* Supplied records

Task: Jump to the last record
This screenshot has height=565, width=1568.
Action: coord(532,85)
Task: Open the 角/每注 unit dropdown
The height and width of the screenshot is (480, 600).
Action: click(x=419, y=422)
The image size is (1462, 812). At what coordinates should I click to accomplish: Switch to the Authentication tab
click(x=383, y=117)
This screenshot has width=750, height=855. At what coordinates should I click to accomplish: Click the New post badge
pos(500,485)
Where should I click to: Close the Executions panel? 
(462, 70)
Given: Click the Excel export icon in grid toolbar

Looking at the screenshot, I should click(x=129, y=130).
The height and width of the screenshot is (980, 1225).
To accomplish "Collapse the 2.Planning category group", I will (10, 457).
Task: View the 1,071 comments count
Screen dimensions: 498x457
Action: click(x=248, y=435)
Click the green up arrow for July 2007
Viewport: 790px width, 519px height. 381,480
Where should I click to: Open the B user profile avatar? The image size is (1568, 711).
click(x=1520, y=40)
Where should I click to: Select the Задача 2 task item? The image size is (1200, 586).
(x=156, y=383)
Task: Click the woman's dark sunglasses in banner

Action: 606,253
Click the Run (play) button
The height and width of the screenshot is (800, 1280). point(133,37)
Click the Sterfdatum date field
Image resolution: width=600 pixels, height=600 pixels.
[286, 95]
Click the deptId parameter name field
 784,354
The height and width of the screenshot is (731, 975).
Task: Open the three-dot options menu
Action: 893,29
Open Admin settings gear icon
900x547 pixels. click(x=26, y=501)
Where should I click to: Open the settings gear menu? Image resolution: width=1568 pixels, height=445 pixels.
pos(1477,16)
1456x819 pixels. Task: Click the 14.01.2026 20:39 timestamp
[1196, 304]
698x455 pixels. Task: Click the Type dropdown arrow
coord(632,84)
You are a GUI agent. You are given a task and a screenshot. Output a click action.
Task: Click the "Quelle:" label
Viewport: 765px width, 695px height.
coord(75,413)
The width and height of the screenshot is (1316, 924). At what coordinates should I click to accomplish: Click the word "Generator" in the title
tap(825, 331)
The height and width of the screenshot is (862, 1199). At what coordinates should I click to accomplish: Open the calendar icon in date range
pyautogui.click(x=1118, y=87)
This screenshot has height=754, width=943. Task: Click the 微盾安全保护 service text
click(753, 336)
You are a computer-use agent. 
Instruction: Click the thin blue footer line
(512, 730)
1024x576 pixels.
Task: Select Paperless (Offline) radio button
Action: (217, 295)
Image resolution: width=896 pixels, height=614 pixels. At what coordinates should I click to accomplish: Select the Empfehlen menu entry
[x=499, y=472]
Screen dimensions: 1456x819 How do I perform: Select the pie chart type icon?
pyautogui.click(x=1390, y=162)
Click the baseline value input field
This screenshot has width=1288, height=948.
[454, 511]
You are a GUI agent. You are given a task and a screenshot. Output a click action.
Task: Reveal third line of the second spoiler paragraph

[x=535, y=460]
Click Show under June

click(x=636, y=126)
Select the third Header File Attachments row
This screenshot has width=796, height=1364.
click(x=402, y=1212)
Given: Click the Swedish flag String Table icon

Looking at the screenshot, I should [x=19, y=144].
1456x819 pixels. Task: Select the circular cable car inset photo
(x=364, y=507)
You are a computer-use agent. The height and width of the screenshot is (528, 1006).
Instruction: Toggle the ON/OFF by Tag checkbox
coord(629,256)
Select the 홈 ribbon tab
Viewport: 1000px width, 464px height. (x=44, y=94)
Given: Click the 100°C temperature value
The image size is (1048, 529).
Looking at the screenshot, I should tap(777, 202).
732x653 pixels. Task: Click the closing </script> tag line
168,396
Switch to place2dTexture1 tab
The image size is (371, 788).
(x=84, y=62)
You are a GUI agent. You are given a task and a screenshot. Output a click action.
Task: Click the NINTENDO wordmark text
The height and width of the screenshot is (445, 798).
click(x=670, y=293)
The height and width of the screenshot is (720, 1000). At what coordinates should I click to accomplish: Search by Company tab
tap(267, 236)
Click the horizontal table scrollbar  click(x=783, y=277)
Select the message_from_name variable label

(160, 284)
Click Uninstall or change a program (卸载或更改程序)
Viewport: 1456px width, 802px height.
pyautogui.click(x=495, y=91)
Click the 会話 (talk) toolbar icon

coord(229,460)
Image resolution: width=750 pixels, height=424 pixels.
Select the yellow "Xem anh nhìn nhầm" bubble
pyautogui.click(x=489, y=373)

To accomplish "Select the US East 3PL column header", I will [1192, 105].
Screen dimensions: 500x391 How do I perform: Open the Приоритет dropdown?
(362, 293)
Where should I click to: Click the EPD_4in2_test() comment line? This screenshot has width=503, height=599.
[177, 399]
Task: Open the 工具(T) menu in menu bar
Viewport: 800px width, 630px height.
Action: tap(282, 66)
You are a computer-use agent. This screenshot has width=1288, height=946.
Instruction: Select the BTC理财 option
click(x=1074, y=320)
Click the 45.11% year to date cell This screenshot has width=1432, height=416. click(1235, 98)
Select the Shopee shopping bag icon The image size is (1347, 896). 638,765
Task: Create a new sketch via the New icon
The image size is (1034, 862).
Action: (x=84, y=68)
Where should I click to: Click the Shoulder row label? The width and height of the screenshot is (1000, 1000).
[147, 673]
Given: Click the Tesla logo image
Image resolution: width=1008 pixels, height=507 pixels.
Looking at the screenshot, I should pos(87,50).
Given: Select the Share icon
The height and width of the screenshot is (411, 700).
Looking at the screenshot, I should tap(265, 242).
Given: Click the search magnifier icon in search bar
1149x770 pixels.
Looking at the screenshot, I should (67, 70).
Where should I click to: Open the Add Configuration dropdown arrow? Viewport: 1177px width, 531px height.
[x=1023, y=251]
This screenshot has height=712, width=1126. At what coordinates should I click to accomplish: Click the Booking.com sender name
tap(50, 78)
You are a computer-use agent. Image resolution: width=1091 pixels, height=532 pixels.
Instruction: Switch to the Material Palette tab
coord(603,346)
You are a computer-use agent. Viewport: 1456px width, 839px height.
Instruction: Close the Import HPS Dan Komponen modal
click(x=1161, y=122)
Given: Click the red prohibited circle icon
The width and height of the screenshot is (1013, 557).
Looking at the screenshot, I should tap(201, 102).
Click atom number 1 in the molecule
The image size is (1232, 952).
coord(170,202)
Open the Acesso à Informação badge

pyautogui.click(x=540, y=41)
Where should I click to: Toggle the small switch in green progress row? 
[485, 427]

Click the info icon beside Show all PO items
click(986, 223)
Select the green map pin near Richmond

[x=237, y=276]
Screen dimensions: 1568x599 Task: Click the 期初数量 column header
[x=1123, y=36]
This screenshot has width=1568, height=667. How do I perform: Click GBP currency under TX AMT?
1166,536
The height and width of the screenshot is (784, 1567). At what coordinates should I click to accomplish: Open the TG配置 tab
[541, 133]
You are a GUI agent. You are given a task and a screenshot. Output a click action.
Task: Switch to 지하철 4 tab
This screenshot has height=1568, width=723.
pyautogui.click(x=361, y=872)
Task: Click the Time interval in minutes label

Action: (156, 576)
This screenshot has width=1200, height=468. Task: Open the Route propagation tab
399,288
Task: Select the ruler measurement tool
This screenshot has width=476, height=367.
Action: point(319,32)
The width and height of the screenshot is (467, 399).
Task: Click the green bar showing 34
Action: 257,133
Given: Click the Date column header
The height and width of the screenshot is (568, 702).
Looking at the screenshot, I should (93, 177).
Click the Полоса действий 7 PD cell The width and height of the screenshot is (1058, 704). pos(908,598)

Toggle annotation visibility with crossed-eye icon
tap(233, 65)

* Prompt
Once you have gone through the listing, state the number of lines holding the word "will" and nothing else.

* Expected answer
2